Jamaican Men Avoiding Prostate Screening
Too few Jamaican men are being tested for prostate cancer, says Dr. William Aiken, consulting urologist at the University Hospital of the West Indies in Kingston, Jamaica.
Data from the Jamaica Cancer Society (JCS) showed that the organization screened more than 20,000 women for breast and cervical cancer last year, he said. In the same period, fewer than 500 men were tested for prostate cancer.
“The JCS data give us some idea about the discrepancy in screening behavior in men and women,” Dr. Aiken said. He added that the split was also despite the fact that the tests for prostate cancer are simple and quick procedures.
“Prostate cancer can occur in men who are in their late 80’s and 90’s,” he said. Those men will not die from the cancer, but from other illnesses.

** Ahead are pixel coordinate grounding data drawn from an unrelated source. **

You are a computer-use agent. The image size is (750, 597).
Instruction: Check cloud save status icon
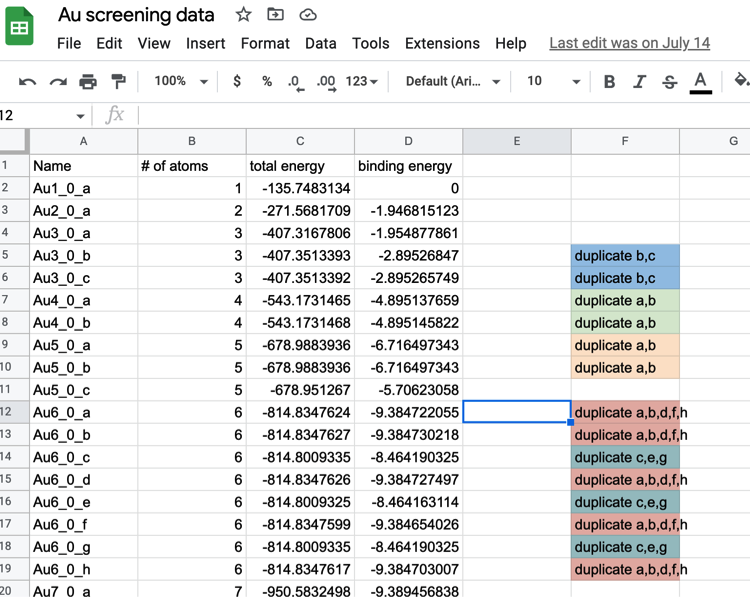[308, 15]
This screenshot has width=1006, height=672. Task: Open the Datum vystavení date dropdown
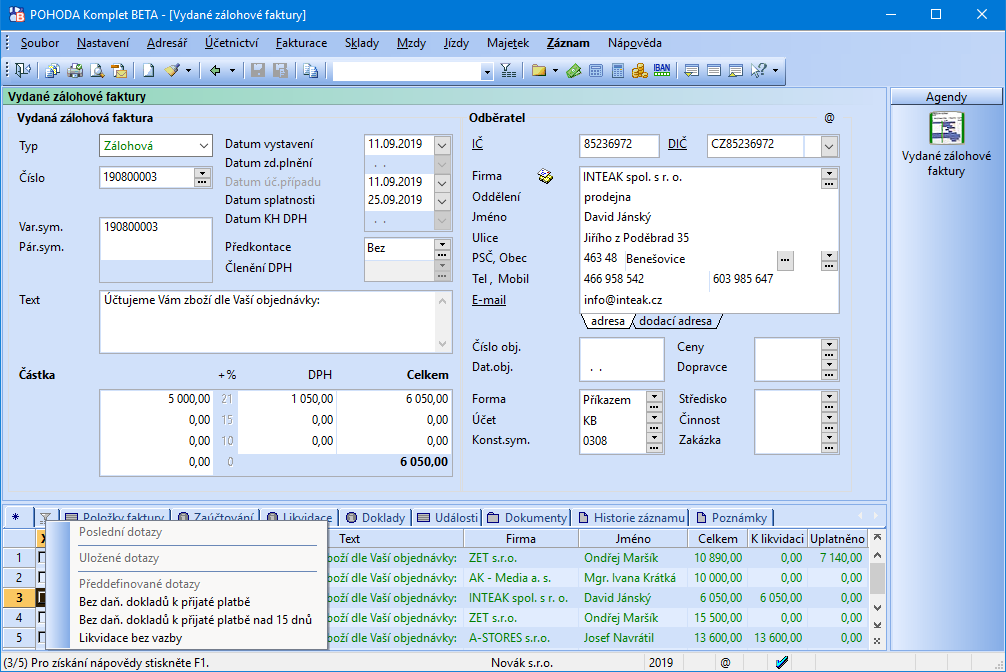[x=443, y=143]
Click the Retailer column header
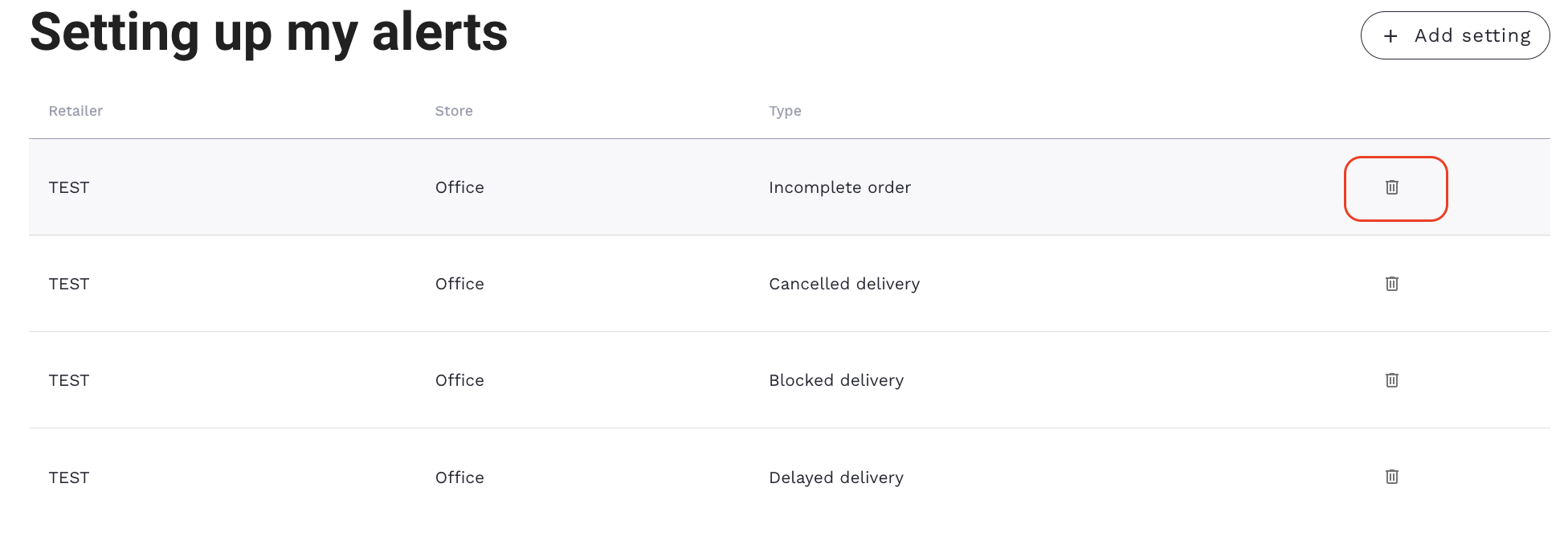The width and height of the screenshot is (1568, 545). (x=76, y=111)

The cancer often take s very dangerous form for men in their 40’s and 50’s 60’s who develop it. He stated that if left untreated, it will kill the patient, generally within 15 years.
“We are interested in the cancers which occur in these younger men,” he said. “The cancers will definitely result in the death of these men if they are not found and treated.”
Prostate cancer is the most common cause of cancer related death among Jamaican men, he said. However, it does not tend to show symptoms in the early stage.
“We recommend that screening begin at age 40,” Mrs. Carol Blair, JCS Administrative Director said after a briefing at the JCS office in Kingston recently. She said Jamaican men have the option of doing two simple tests that would detect prostate cancer early and allow it to be cured.
“We want to ensure that people exercise responsibility for their health,” she said. The number of men tested is increasing but from a low base and at a slow pace.